## Aim of the task
Copy every one of the records below verbatim, leaving out the pictures.

## Data entries
=====
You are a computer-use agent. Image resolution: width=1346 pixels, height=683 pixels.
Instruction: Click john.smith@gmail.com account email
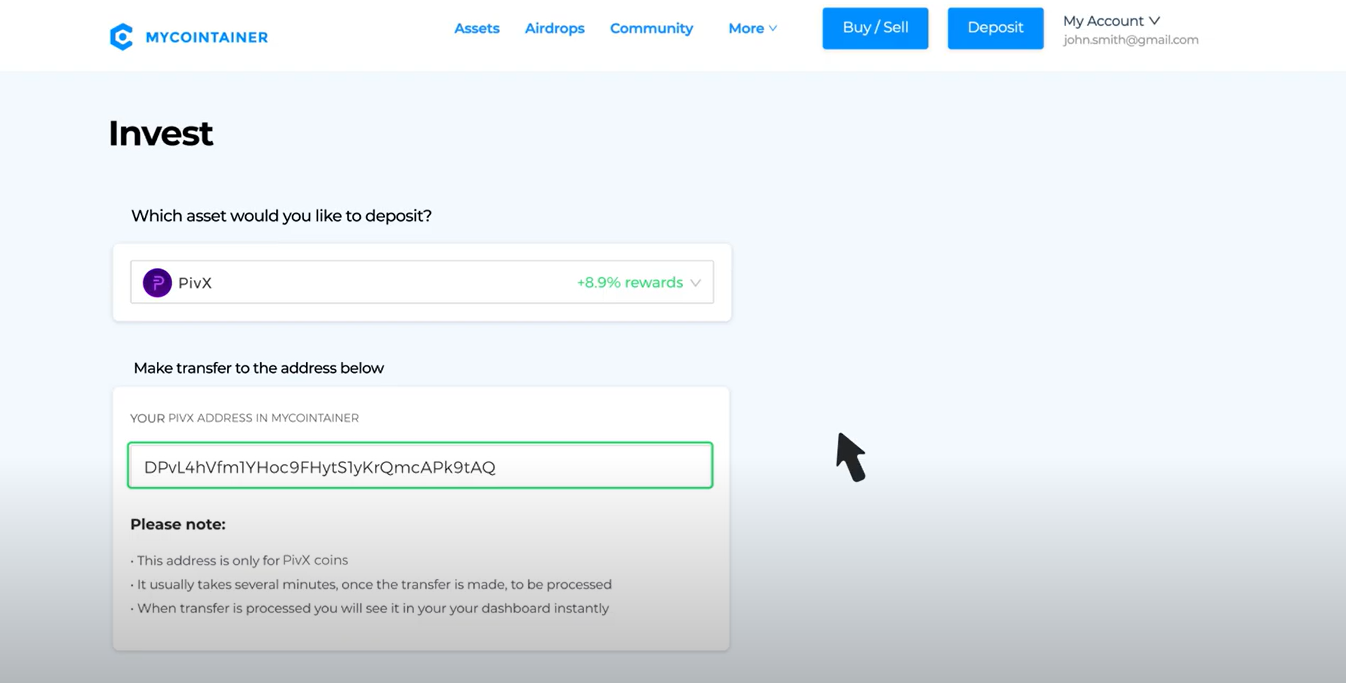1130,40
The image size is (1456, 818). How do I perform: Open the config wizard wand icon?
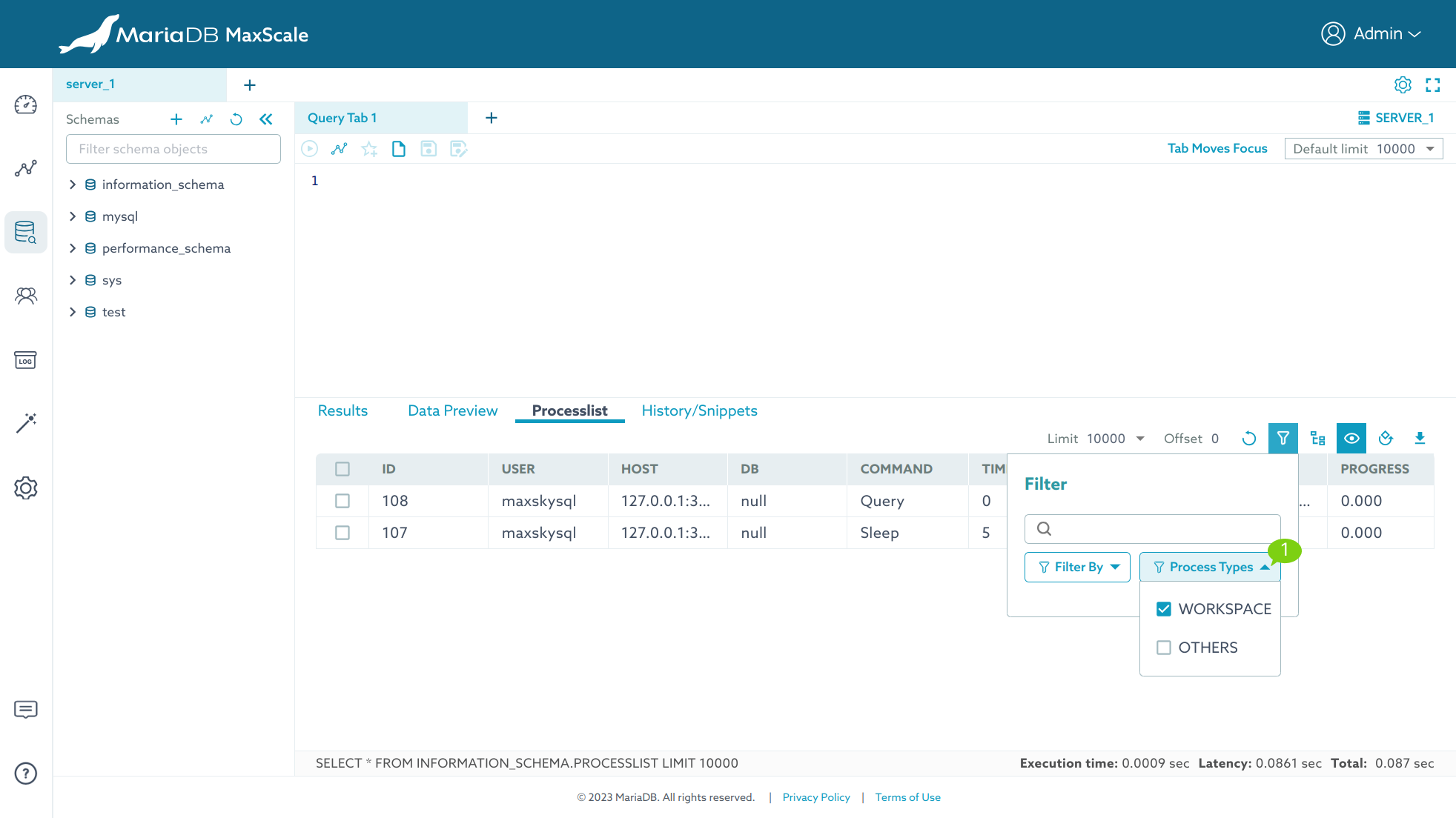tap(25, 423)
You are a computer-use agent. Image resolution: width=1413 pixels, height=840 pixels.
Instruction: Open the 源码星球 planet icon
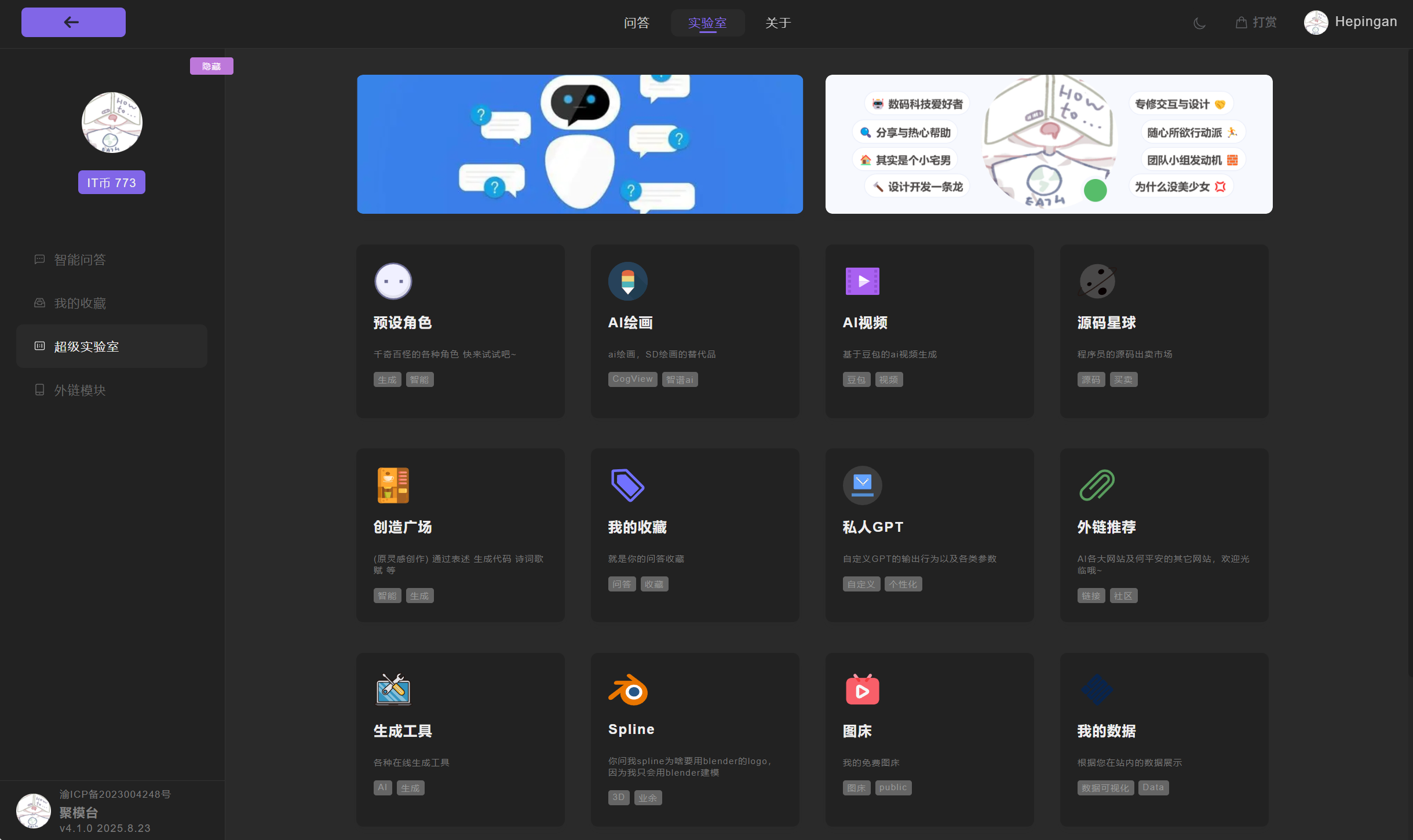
=====
## Solved exercise
You are a computer-use agent. Image resolution: width=1346 pixels, height=683 pixels.
Instruction: Click john.smith@gmail.com account email
1130,40
The image size is (1456, 818). How do I perform: Open the config wizard wand icon?
tap(25, 423)
You are a computer-use agent. Image resolution: width=1413 pixels, height=840 pixels.
Instruction: Open the 源码星球 planet icon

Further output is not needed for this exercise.